##### SOURCE DATA

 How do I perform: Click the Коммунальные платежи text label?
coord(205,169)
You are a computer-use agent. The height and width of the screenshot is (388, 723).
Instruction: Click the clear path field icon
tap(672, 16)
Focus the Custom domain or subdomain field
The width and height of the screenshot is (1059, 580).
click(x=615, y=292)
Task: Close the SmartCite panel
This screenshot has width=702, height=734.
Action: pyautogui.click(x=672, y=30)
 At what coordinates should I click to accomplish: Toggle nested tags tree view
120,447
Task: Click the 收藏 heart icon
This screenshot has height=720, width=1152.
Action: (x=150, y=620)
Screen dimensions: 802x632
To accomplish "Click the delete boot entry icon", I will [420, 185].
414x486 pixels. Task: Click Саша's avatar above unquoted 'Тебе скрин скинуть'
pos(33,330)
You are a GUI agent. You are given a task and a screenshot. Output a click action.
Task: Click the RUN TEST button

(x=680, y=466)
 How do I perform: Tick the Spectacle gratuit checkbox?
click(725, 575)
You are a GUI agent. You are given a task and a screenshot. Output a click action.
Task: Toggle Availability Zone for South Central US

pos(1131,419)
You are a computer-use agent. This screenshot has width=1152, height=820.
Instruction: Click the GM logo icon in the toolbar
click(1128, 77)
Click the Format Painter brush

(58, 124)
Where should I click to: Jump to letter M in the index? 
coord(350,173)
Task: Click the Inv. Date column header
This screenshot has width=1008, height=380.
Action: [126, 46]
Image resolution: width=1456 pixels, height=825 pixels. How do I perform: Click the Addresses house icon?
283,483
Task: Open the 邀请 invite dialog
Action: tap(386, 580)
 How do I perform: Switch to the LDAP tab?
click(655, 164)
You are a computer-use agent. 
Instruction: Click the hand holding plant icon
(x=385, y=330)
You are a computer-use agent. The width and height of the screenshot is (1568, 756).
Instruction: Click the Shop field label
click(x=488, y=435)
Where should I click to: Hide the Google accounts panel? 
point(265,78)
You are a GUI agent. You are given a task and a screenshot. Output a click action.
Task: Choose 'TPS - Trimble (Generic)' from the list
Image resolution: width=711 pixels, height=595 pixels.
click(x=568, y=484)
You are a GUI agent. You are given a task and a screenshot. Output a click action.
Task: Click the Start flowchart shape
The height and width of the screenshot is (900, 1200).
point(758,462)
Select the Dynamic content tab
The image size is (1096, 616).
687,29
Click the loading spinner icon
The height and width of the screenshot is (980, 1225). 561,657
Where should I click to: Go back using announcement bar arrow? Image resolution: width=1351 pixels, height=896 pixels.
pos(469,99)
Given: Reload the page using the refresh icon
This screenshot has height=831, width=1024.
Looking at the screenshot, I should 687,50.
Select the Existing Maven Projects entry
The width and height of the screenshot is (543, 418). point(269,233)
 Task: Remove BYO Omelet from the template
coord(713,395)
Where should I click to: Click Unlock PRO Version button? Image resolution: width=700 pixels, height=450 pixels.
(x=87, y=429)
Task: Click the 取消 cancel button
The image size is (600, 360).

##########

ABOUT THIS EXERCISE:
Please set down exactly the lines running from the one with "Where should I click to: Hide" to the last line of the entries above, both of them included, and no others.

SOLUTION FOR THIS TASK:
Where should I click to: Hide the Google accounts panel? 
point(265,78)
You are a GUI agent. You are given a task and a screenshot. Output a click action.
Task: Choose 'TPS - Trimble (Generic)' from the list
Image resolution: width=711 pixels, height=595 pixels.
click(x=568, y=484)
You are a GUI agent. You are given a task and a screenshot. Output a click action.
Task: Click the Start flowchart shape
The height and width of the screenshot is (900, 1200).
point(758,462)
Select the Dynamic content tab
The image size is (1096, 616).
687,29
Click the loading spinner icon
The height and width of the screenshot is (980, 1225). 561,657
Where should I click to: Go back using announcement bar arrow? Image resolution: width=1351 pixels, height=896 pixels.
pos(469,99)
Given: Reload the page using the refresh icon
This screenshot has height=831, width=1024.
Looking at the screenshot, I should 687,50.
Select the Existing Maven Projects entry
The width and height of the screenshot is (543, 418). point(269,233)
 Task: Remove BYO Omelet from the template
coord(713,395)
Where should I click to: Click Unlock PRO Version button? Image resolution: width=700 pixels, height=450 pixels.
(x=87, y=429)
Task: Click the 取消 cancel button
The image size is (600, 360).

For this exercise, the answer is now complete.